Many people criticize professional wrestling because not many people are reasonable enough to give it a chance. Wrestling brings us back to childhood when our imaginations led us through our lives. Larger-than-life characters use the fans as a direct source of energy and direction. In other professional sports, athletes get their motivation and satisfaction from money and their coaches. Wrestlers feed off the crowd and give fans the best show they can deliver every night.

I believe professional wrestling has become Shakespearean. I am not implying that the product in the ring is in any way academic; however, the events take the shape of old Shakespearean plays. Performers wrestle in front of onlookers who are not cheering or booing their favorite wrestlers; rather, they relay their satisfaction or disappointment with the match. Crowds create loud chants so that their voices are heard. Another dimension that makes professional wrestling so dynamic is that it is a living, breathing thing shaped by the fans. Creative teams try to present characters and storylines to fans, but if fans do not voice their approval, the management is quick to fix its error by trying something new. This is not just a trend within the continental United States. Professional wrestling is well-respected and honored in other nations such as Mexico and Japan.

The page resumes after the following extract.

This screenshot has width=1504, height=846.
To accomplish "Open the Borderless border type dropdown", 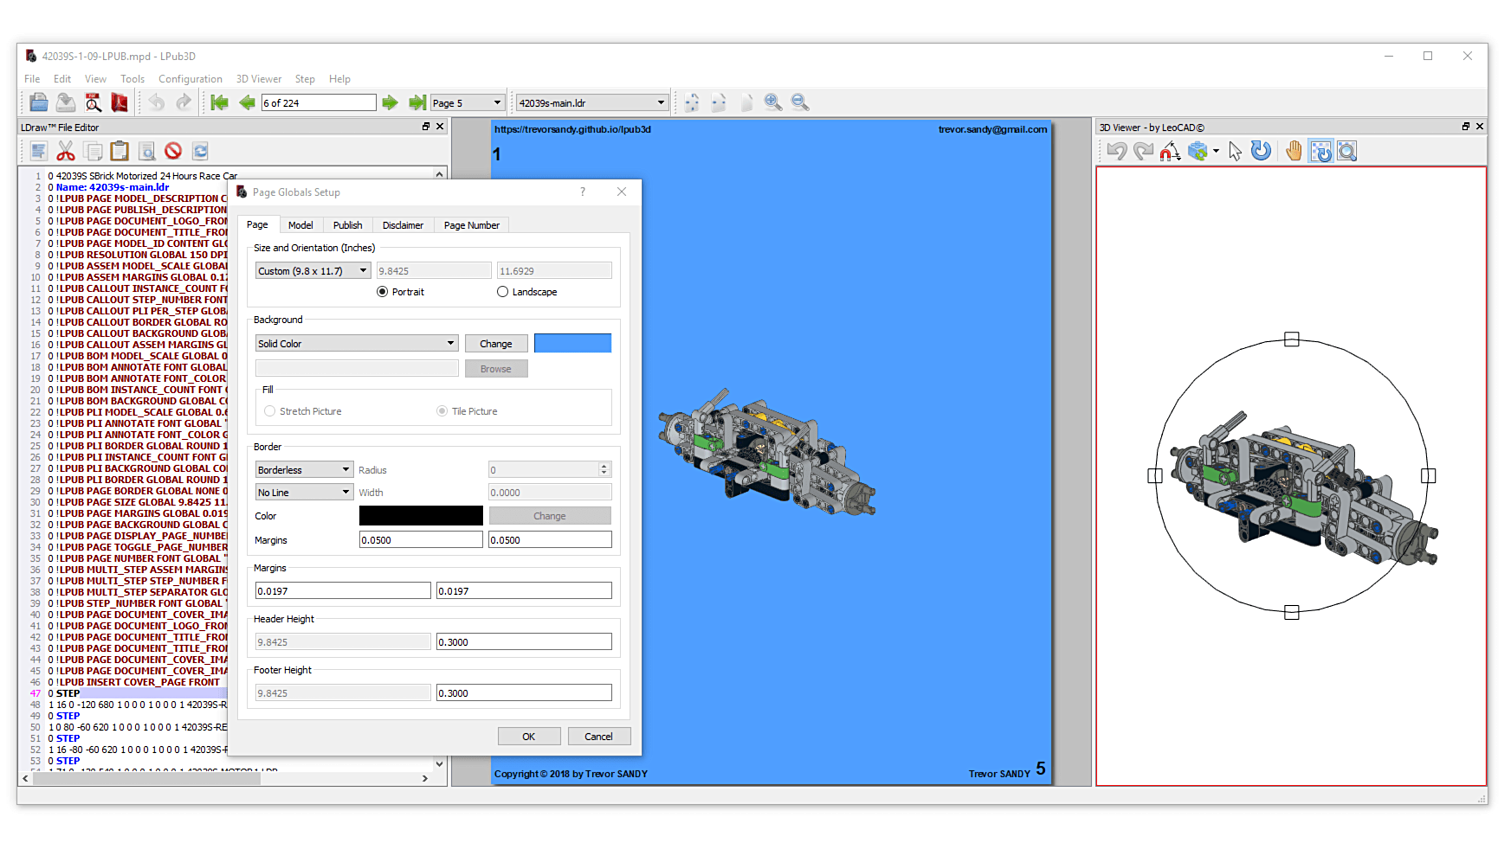I will (304, 469).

Another major aspect of wrestling the general public just doesn’t get is the wrestling itself. Most people believe that since the matches are somewhat scripted, they are not worth watching. The truth is, professional wrestling has some of the most amazing and talented athletes in the world. Professional wrestlers range from former NFL players to Olympians like gold medalist Kurt Angle. I compare the matches to a form of art. The technical and often death-defying maneuvers are breathtaking. Where else would one see a 500-pound behemoth doing a splash from the second ring-rope or a lightweight performing a 450 degree spinning jump on an opponent from the top rope? The wrestlers nowadays are not like the seemingly handicapped ones with whom we grew up. They are exciting and ushering in a new breed of sports entertainment unparalleled by any other business. While some teenagers find outlets at rock shows or art museums, others go to the local wrestling shows.

As for the “fake” part of wrestling, there is nothing phony about the bumps and bruises these men endure. These performers are so passionate about what they do that a few years ago a wrestler struck a reporter after he questioned pro wrestling’s authenticity.

Professional wrestling does not have a huge following here at Villanova, but often times it receives false accusations of being too “fake” and childish. Contrary to the latter claim, the most popular age demographic for professional wrestling is young male adults. This style of sports entertainment is not for everyone, but it should not be ridiculed and hailed as an imposter sport by people who have never experienced professional wrestling.